Austerity will save the euro, but could sink Greece
At the time of writing, a deal was close to being hammered out at the annual meeting of the International Monetary Fund in Washington DC in which some of Greece’s creditors have agreed to write off what is owed to them. The move is designed to ward off a possible default, and is a sensible and realistic way forward for the country. The same cannot be said for other aspects of the austerity pill being administered to Greece.
Last week, Greece’s minister for education, lifelong learning and religion, Anna Diamantopoulou, confirmed at a conference in Rome that, in addition to raising taxes and laying off tens of thousands of public employees, the government is in the process of closing down 2,000 schools and pulling down the shutters at 25 university departments, as part of plans to cut education costs in half.
Rightly, these so-called “reforms” have caused outrage. Over 1,000 leading academics in more than 40 countries have signed a petition calling on Greece’s government to reverse its plans.
Locking the gates to schools and university lecture rooms will certainly have the effect of reducing public spending, but would be an incredibly short-sighted thing to do. Quite why Greece’s creditors in the eurozone—indeed quite why the government in Athens—would agree to this is beyond comprehension. A sustainable solution to Greece’s crisis is for its economy to grow and for more of its young people to find useful work.
That won’t happen by cutting spending on education and training.
If anyone—and especially anyone working for an international financial institution—has doubts about the short-sightedness of cutting education spending, they should type the words “structural adjustment” into any popular Internet search engine; or into any database of news articles from the 1980s through to the mid-1990s.
During that period institutions such as the World Bank and the IMF enforced a series of severe conditions on countries applying to them for finance or loans. The conditions—which typically included drastic cuts to public spending, and privatisation of state-owned companies and services—collectively came to be known as structural adjustment.

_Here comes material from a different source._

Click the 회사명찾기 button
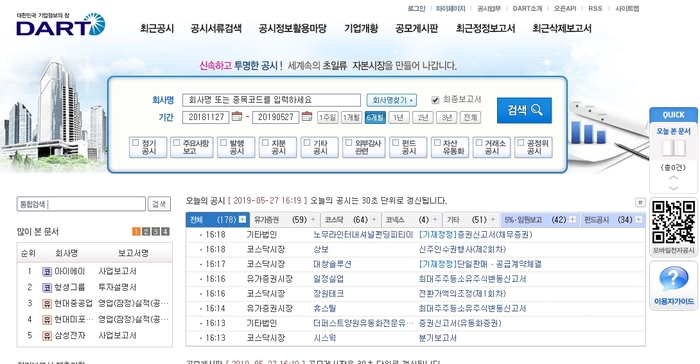 coord(392,100)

In a number of cases, structural-adjustment policies increased poverty and inequality because the cuts being administered included reducing spending on social programmes and education.
By the late 1990s the World Bank had reversed gear, emphasising in a landmark report in 1998 that countries in search of higher economic growth need to invest in their knowledge institutions, not cut them down [Knowledge for Development, World Bank annual report, 1998].
The reason for the change was that the bank’s research department had discovered that, in some cases, its policies had increased poverty and inequality.
What is surprising is how so few working on the Greek bailout seem to have any memory of this episode in international finance.
The people of Greece are the victims of a combination of events, not all of their own making. But the medicine being administered is not just bitter; it could prove to be toxic.